Pemphredon lugubris (Fabricius,1793)
Synonyms
Pemphredon concolor SAY 1824; Pemphredon cressoni DALLA TORRE 1897; Pemphredon luctuosa SHUCKARD 1837; Pemphredon morio CRESSON 1865 preocc.; Pemphredon ocellaris GIMMERTHAL 1836; Pemphredon pacifica GASSAKOVKIJ 1932; Pemphredon provancheri DALLA TORRE 1897; Pemphredon shawii ROHWER 1917; Pemphredon tinctipennis CAMERON 1908;
Description and notes
This is the sole British representative of the subgenus Pemphredon, a group which has had a little more taxonomic stability than the other subgenera (Cemonus and Ceratophorus).
Distribution
A widespread species, recorded from England, Wales, the Isle of Man, Scotland, Ireland and the Channel Islands.

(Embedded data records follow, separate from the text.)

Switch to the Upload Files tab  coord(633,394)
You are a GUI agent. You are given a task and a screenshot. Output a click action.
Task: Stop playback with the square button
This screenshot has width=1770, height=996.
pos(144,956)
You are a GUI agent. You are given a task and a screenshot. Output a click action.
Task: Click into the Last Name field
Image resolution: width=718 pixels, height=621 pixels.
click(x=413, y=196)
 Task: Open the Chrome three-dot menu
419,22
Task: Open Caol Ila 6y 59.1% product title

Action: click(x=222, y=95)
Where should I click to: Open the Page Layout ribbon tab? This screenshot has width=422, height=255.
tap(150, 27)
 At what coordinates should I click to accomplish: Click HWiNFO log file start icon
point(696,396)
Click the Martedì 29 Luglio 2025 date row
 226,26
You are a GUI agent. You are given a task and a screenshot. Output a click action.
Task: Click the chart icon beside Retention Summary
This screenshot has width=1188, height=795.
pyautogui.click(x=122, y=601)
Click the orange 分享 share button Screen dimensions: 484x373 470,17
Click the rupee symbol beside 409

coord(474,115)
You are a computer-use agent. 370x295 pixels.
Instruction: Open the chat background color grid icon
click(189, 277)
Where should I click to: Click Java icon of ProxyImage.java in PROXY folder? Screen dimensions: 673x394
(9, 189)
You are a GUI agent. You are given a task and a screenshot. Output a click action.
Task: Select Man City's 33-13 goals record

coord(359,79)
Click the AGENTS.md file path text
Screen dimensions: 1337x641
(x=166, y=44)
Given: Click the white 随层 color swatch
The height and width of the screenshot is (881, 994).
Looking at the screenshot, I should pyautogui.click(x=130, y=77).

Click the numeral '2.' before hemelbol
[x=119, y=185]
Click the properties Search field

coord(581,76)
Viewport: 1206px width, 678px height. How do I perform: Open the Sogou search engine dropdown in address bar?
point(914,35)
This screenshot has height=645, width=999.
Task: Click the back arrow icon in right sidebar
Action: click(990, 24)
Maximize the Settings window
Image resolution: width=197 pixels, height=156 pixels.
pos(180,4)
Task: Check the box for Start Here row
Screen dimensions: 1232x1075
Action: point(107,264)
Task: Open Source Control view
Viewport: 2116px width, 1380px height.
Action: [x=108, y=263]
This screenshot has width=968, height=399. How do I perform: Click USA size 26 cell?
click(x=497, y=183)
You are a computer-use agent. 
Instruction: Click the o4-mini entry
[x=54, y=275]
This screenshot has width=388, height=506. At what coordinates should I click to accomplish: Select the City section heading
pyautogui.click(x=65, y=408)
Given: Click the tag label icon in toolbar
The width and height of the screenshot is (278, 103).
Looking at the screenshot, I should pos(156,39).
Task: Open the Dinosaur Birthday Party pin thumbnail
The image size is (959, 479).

It occurs throughout Europe and the Palaearctic across to the Far East, with records from Turkey, Iran, Mongolia and Japan. It is also found in North America, Canada and Mexico (Bitsch et al. 2001).
Status (in Britain only)
This species is not regarded as being scarce or threatened.
Habitat
Occurs in a wide variety of habitats where dead and decaying wood may be found.
Flight period
May to September.
Prey collected
Mainly aphids (Hemiptera: Aphididae), with up to 40 per cell (Lomholdt, 1984), although Whitehead (1990) cites a nest excavated in rotten elm wood that was provisioned with plant-hoppers (Hemiptera: Cicadellidae).
Nesting biology
Nests in dead and decaying wood. The nest comprises a branched tunnel system, with each branch terminating in one to several cells (Bitsch et al., 2001; M Edwards, pers comm.). Lomholdt (1984) states that the cells are situated in rows and also observes the very occasional use of a shared entrance hole by two or more females although the subsequent nest tunnels were quite separate. Janvier (1961) cites an observation of the species [as P. luctuosus] nesting in galls on oak trees.
Flowers visited
No data available.
Parasites
Lomholdt (1984) gives the ichneumonids Perithous scurra (Panzer) [as mediator] and P. divinator (Rossi), and the chrysidids Pseudomalus violaceus (Scopoli) and Omalus aeneus (Fabricius) as hymenopterous parasitoids. Pseudomalus auratus (Linnaeus) is also recorded as a parasite (Blösch, 2000; M Edwards, pers. comm.).